Jenna’s voice, filled with concern, came to him as if through a wind tunnel, hollow and reverberating. He lifted his head to glance at her only to have her face go all blurry and indistinct.
“I’m fine. I just-” He continued to blink, trying to shake off whatever had suddenly taken hold of him. His eyes were dry and tired, his tongue feeling about three sizes too large for his mouth, making it hard to talk. Not that it mattered much, considering his brain seemed to be having a difficult time putting two thoughts together.
“Why don’t you lie down,” Jenna offered.
She was beside him now, one arm around his back, helping to lower him to the mattress, the other pressing against his chest to make sure he went down.
“What did you do?” he thought he asked, though it might have come out as more of a slur.
“Nothing, you’re just tired. Lie back and go to sleep.”
But he wasn’t tired. Or he hadn’t been when he’d gotten here. He’d been wide awake-or darn near-after her phone call woke him from a dead sleep. How could he be tired again already? Unless…?
It was right there, on the tip of his tongue. The reason he was so groggy all of a sudden, the reason he felt like he needed a nap and might not have much say in whether he took one or not.
But then it was gone as his grogginess grew. It didn’t help, either, that Jenna was sitting on the bed beside him, her hip pressed against his, her fingers brushing lightly through his short hair and over his scalp in a soothing motion that was growing hard to resist.
He let his eyes drift closed, let her lull him in a way she hadn’t since they were first married.
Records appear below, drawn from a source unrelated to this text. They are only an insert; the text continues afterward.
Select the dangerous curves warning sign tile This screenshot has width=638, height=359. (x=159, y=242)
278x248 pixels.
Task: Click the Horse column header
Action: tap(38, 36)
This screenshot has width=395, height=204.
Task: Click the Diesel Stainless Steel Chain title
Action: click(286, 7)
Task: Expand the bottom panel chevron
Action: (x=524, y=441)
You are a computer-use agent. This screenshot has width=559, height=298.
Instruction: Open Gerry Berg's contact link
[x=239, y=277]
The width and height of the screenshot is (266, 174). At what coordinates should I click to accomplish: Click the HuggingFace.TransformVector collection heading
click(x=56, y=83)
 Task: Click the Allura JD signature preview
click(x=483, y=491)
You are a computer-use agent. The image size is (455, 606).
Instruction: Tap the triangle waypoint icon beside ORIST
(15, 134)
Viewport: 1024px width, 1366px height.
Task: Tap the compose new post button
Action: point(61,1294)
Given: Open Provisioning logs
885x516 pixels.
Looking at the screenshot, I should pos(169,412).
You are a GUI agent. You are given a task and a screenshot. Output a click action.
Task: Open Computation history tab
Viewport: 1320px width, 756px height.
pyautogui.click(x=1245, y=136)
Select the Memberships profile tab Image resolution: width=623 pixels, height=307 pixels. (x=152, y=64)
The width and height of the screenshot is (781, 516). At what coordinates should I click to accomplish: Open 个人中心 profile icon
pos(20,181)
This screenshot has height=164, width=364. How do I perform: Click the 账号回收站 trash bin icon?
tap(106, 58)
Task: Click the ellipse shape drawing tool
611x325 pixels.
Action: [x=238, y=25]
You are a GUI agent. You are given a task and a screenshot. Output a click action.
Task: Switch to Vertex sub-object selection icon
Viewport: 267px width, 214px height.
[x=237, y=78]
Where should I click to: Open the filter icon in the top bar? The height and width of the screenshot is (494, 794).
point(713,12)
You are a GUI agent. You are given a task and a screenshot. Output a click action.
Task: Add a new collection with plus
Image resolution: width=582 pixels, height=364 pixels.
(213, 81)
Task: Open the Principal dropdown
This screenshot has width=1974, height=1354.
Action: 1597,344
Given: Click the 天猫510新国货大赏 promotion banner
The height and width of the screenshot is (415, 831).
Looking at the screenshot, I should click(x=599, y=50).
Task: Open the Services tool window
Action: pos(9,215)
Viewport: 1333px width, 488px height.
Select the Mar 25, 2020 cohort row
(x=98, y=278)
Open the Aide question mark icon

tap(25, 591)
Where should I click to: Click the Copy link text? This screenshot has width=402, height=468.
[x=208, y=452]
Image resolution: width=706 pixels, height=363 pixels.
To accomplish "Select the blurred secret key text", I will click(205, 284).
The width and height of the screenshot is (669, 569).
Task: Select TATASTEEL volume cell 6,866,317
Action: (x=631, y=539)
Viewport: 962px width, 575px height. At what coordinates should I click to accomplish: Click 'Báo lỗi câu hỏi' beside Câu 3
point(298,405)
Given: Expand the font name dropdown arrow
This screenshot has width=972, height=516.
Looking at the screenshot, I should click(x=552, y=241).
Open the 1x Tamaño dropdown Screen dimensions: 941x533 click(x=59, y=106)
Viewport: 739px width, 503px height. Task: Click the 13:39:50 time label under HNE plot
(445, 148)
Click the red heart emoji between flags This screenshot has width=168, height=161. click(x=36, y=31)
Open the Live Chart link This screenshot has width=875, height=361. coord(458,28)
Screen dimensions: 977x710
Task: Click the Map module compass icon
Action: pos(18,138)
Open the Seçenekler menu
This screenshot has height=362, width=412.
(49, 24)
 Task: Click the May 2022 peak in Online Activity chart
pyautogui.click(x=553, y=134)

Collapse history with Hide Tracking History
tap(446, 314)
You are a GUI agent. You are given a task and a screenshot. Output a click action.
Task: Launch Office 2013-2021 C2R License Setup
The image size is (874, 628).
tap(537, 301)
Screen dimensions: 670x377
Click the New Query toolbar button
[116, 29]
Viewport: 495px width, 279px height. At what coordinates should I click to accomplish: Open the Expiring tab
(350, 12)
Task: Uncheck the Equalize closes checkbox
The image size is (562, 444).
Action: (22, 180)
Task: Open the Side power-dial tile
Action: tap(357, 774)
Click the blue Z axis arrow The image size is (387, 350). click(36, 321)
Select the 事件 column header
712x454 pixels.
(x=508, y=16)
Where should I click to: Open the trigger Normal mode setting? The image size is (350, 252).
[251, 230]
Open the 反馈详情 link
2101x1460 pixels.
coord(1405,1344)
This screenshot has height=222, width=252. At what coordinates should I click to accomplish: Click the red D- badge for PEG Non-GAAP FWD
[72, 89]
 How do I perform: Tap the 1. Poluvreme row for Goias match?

When they were still crazy in love, and before he’d fucked it all up.
Gage couldn’t remember a time in his life when he’d been this happy, this content.
Then again, what sane man wouldn’t be?
The way he figured it, things didn’t get much better than this. Waves lapping just outside the room. The warm island breeze blowing through the open balcony door. And the most beautiful woman in the world tucked securely at his side, her slim, sleek body rubbing sensuously against his own.
Oh, yeah, this was the life. If he’d known it could be this good, he’d have swept Jenna away to the Caribbean long before now. As it was, he was beginning to wonder if there was any way to stretch out their two-week honeymoon and stick around St. Thomas and its surrounding islands for the next… oh, fifty years or so sounded good to him.
The short, spiky strands of Jenna’s dark hair tickled his bare shoulder as she began to stir. Her leg, hitched over his own, bent and slid up his thigh until her knee came dangerously close to unmanning him. Instead of disturbing him, though, the soft brush of skin on skin heated his blood and generated thoughts of making love to her, even though it hadn’t been that long since their last passionate encounter.